Σημειον εστιν, ου μερος ουθεν
So I have been thinking about a couple of logic problems. Both are original as far as I know. I haven't worked out either of them at time of writing.
Beans in Boxes
I have six boxes of equal weight. The boxes contain beans of equal weight. A box weighs the same as a substantial number of beans. One box contains one bean, one contains two, one three and so on up to six beans. I also have a pair of scales. The challenge is to find how many beans are in each box, weighing as few times as possible.
Some observations... there is a good guesstimate of the minimum number of trials required. There is probably more than one solution. Most solutions are likely to be labyrinthine. What we are after is a reasonably elegant solution.

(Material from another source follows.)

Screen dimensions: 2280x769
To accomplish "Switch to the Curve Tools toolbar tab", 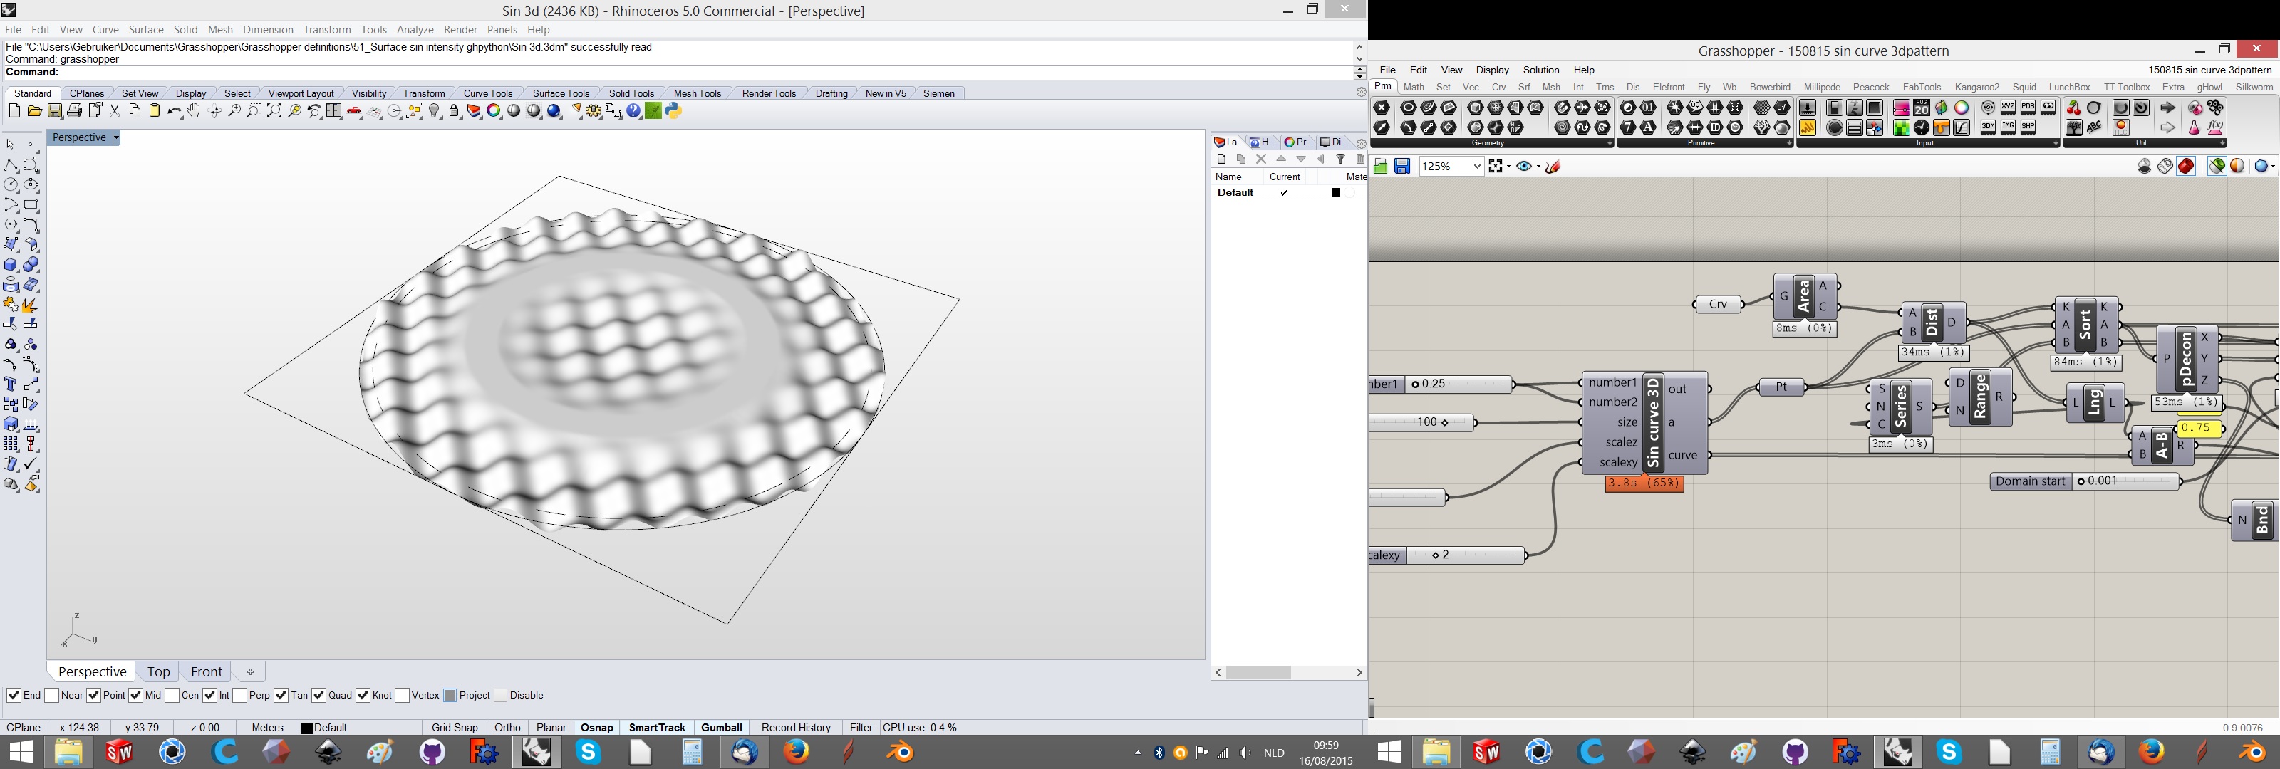I will pos(488,93).
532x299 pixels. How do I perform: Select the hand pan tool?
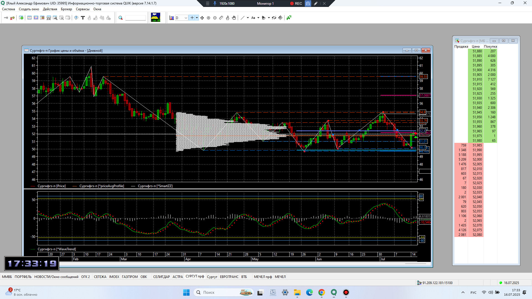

Magic beans work like this: They are either white or black. Every day there is probability p that a bean will change colour. Every night there is probability q that a bean will split into two beans of the same colour as the 'parent'. You start with one white bean on the morning of the first day.
The question is this: After an unknown length of time you have n beans. What is the expected difference in the numbers of black and white beans as a function of p, q and n? We are talking about the absolute value of the difference here.
An explanation... The question as it is, is pretty straightforward, I'm sure. What I'm really after is an expression for the expected (Shannon) entropy over the maximal entropy (i.e. the entropy of the same number of beans, each having 50% chance of being either colour). The absolute difference is a plausible inverse proxy for this. You can assume that p is less than 50%. Anyone who has been on the wrong end of a teleological argument will understand the use of this.
ETA: The ultimate goal is to find a (reasonably simple) system where the ratio of the entropy and the maximal entropy (as defined above) decreases while the actual entropy increases.